Après avoir été violée par son père, une ado décide de se venger contre sa famille abusive qui a gardé le silence sur cet acte et ainsi sauver la relation avec son petit ami. Parangon de la cat III, ces productions hongkongaises overdosées de sexe et de la violence.

PAR PAIMON FOX

Pour ceux qui ne le sauraient pas, la catégorie III (littéralement «interdit aux moins de 18 ans») regroupe des films HK qui seraient inacceptables s’ils n’étaient pas aussi décomplexés et drôles, toujours réalisés en réaction au politiquement correct. On y voit généralement des crimes, des viols, de l’érotisme, du cannibalisme, du machisme, de la misogynie, de la morale bafouée, du mauvais goût et chaque film témoigne de l’ambiance qui règne à Hong Kong. Des standards du genre comme The Untold Story et A Day Without A Policeman sont réalisés par des cinéastes d’horizons dissemblables : certains d’entre eux se sont spécialisés dans le genre comme Billy Tang ou encore Chin Chi-Kei. D’autres ont proposé des incursions plutôt mémorables à l’instar de Ringo Lam (Full Contact).
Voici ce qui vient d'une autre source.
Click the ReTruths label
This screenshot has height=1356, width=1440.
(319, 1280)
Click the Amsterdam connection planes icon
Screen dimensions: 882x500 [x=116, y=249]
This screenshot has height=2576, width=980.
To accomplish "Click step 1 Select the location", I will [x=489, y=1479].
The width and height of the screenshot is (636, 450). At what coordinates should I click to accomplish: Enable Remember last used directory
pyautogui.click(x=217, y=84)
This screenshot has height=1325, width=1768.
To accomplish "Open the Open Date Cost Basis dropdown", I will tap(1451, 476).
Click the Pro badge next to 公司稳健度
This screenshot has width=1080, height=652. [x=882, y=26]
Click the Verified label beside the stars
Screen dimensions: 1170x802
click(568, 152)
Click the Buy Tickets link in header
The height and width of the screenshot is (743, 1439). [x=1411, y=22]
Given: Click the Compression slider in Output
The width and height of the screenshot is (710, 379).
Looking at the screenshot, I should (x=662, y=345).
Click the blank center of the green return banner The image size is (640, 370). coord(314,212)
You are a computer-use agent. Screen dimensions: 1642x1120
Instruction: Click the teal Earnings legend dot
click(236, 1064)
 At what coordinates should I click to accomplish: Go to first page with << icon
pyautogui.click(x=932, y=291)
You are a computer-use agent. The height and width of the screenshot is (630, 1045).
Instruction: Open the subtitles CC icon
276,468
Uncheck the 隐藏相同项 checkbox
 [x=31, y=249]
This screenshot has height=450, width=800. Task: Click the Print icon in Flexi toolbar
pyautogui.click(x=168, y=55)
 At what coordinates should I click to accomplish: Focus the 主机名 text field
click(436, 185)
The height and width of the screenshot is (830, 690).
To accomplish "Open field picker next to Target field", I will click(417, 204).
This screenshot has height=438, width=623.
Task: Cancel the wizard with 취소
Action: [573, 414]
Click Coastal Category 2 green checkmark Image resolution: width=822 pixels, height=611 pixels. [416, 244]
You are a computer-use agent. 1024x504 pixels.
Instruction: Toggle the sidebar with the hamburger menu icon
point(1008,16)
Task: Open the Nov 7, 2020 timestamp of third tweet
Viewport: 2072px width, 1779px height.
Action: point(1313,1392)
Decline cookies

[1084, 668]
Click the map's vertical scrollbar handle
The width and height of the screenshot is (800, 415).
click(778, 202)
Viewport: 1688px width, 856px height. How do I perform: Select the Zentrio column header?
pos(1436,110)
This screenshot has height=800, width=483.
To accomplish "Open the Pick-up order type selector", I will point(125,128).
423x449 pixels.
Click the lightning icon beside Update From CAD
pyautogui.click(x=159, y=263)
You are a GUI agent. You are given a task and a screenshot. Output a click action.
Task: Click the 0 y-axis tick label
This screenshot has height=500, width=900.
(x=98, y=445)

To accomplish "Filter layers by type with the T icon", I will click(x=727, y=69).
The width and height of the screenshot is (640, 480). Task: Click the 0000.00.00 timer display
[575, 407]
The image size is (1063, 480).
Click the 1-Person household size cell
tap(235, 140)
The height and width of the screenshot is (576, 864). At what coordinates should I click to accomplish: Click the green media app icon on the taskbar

Dans le lot, voici un film qu’il est incroyable mais vrai. Et qu’il serait surtout impossible à refaire aujourd’hui. Daughter of darkness a eu un tel succès qu’il a engendré une suite (Daughter of Darkness 2) ainsi qu’une variation masculine (Brother of Darkness). Tel quel, c’est l’histoire d’un Rape and revenge misérabiliste au dernier degré : une jeune femme, sorte de Cendrillon chinoise, tue toute sa famille parce qu’elle a été maltraitée par chaque membre et violée par un père ignoble. Entre temps, un inspecteur – Anthony Wong, pervers comme toujours – et son assistante mènent l’enquête (il tâte les seins des victimes pour déterminer l’heure d’un décès, prend des photos avec les cadavres, essaye de mater une demoiselle du balcon d’en face etc.). Les moments de comédie dignes de Tinto Brass alternent avec des parenthèses tragiques façon sitcom sous acide version Oliver Stone (Tueurs nés) avec des personnages tellement outrées qu’on ne sait s’il faut rire, s’en émouvoir et s’en effrayer.

En filigrane, il critique le système communiste chinois à travers des scènes de délation forcée dans un commissariat. L’inspecteur balance même à un moment que la dénonciation, c’est la vertu traditionnelle des chinois” et abuse de son pouvoir sur tous ses contemporains. L’atmosphère est légère alors que tout ce qui se passe est monstrueux. Le dénouement, en particulier, transforme l’horreur de l’existence en mélodrame ouvertement dégueulasse. Ça ne fait que le rendre plus drôle et corrosif, aussi nihiliste que pouvait l’être par exemple Female Trouble, de John Waters, et sa fin choc – qui ne fait plus rire.